- [Exercise prompt] With the pictures excluded, output only the lines from the one containing "提出意見 (739, 911)" through the last line of the entries, unchanged.

- [Dataset content]
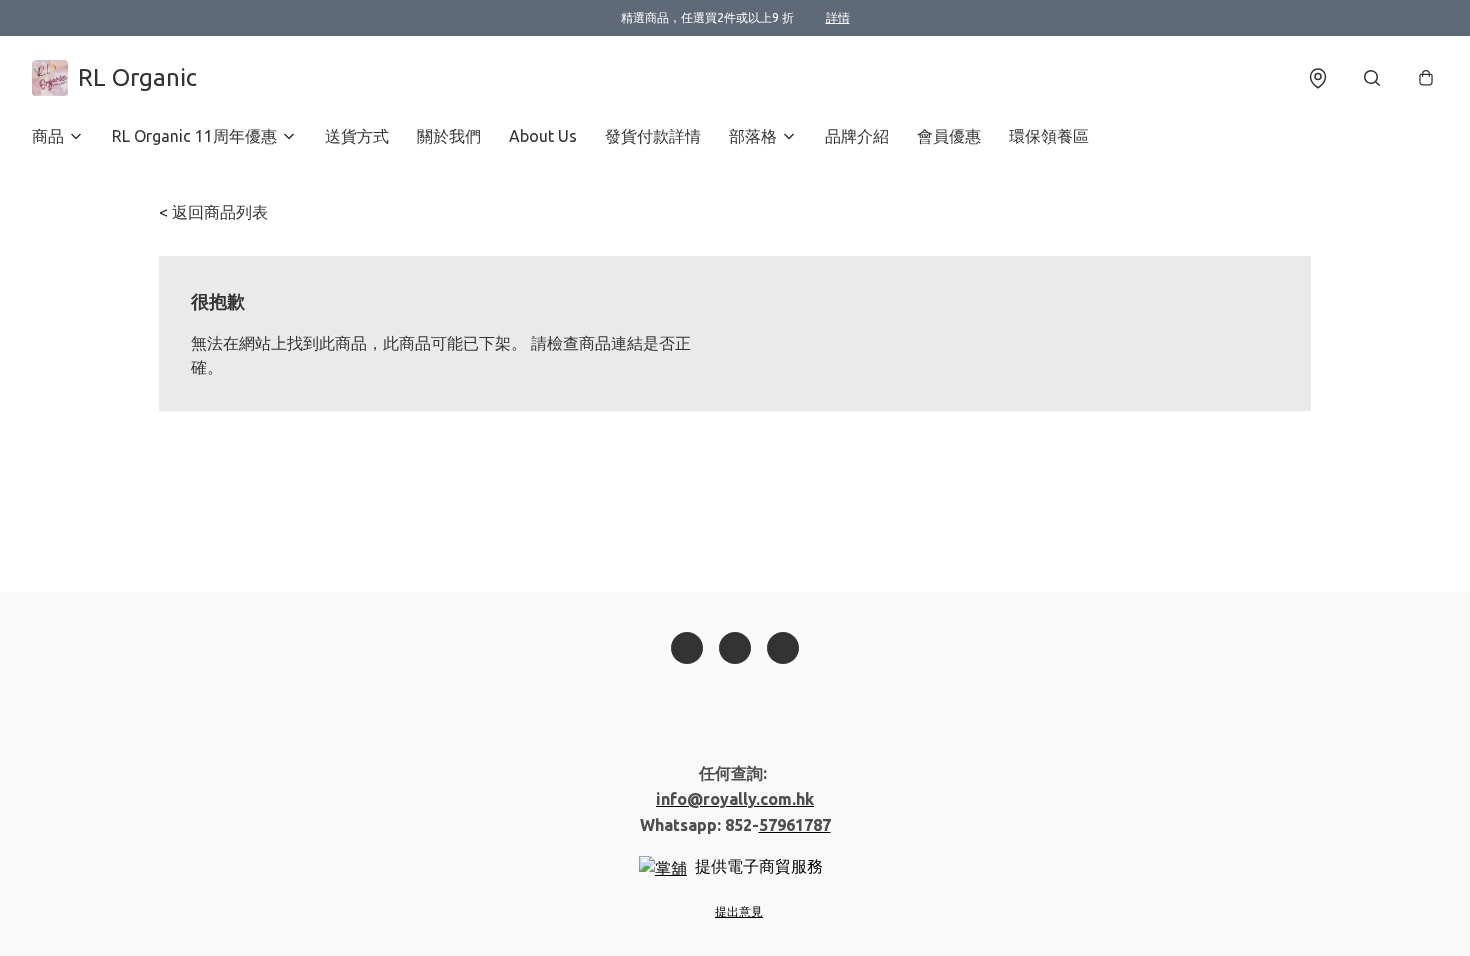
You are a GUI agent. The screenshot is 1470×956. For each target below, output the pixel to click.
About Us (543, 136)
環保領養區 (1049, 136)
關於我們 (449, 136)
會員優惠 (949, 136)
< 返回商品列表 (213, 212)
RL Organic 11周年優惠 (194, 136)
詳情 (838, 17)
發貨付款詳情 (653, 136)
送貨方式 (357, 136)
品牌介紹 (857, 136)
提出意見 (739, 911)
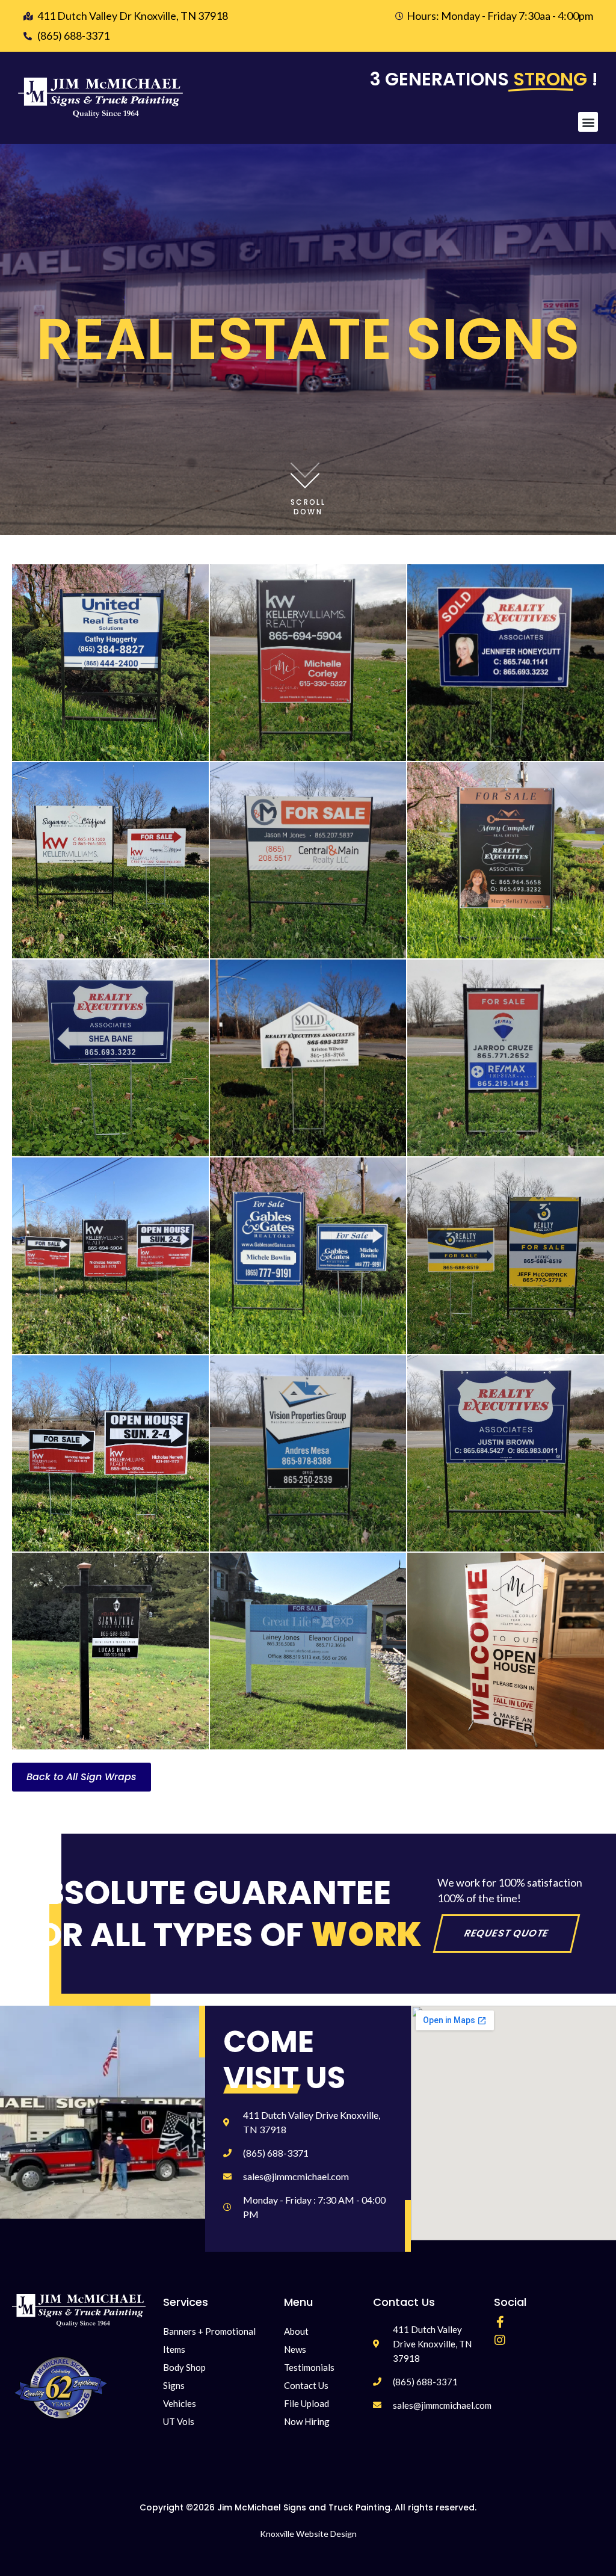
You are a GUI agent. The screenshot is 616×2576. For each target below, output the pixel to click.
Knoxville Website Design (308, 2533)
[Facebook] (500, 2322)
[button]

- [Answer area]
提出意見 (739, 911)
You are a GUI agent. The screenshot is 616×2576. For each target below, output the pixel to click.
Knoxville Website Design (308, 2533)
[Facebook] (500, 2322)
[button]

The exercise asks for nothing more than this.